La Misa de Aguinaldo, de Gallo el 24 de diciembre a medianoche, se hacían de madrugada y celebraban en las iglesias, para luego, dar inicio a las patinatas. Sin embargo, en socialismo y revolución, ¿quién va a patinar en calles rotas, llenas de huecos, atiborradas de basura y repletas de delincuentes?, ¿cómo atreverse a asistir con alegría y rostro encendido a las mañaneras misas si la mayoría ni siquiera tiene desayuno?

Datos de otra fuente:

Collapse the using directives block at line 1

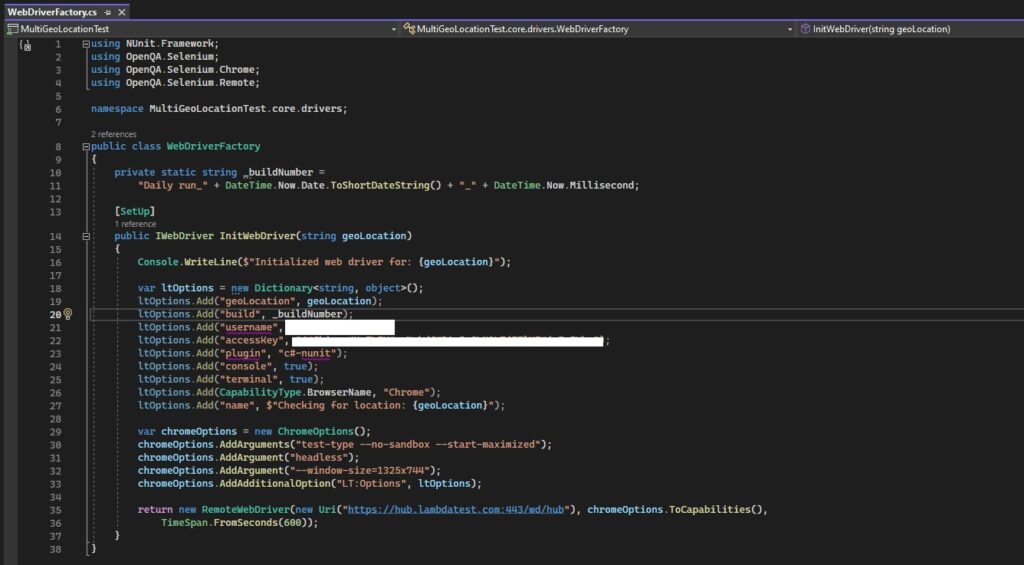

Se evaporaron las bulliciosas y alegres gaitas. Ya no se conocen grandes fiestas con orquestas ni la contagiosa presencia de discos o grabaciones. Las estupendas cuñas de navidad de los canales de televisión, la belleza fascinante de los pirotécnicos, cuando se competía entre vecinos a ver quién lanzaba más y hacía más ruido.

Todo feneció, ni siquiera por ser símbolos de felicidad que el socialismo castro-madurista detesta, aunque anuncia con palabreo fastidioso, vacío y mentiroso. Se fue a la historia de mejores pasados porque, al terminar 2023 y comenzar 2024, los únicos que bailan y contonean son los que acompañan la destrucción y saqueo del país.

Las navidades revolucionarias son tristes, desconsoladas y patéticas. Hay hiperinflación, hambre, miseria e indigencia, sin medicinas ni dinero; desaparecieron ilusiones, disiparon la fe, malbarataron la confianza ciudadana, y, por si fuera poco, no saben qué inventar, y para que la ciudadanía olvide el desastre, se anima con promesas falsas y engañosas, sin fundamento ni sustentabilidad.

La esperanza es lo último que se pierde, según el viejo refrán. Con ese destello de ilusión deseamos lo mejor de lo mejor en el 2024. Tal vez lo mal que andan las cosas en estas afligidas y desconsoladas festividades sea el chispazo para que vayan mejor. Amén.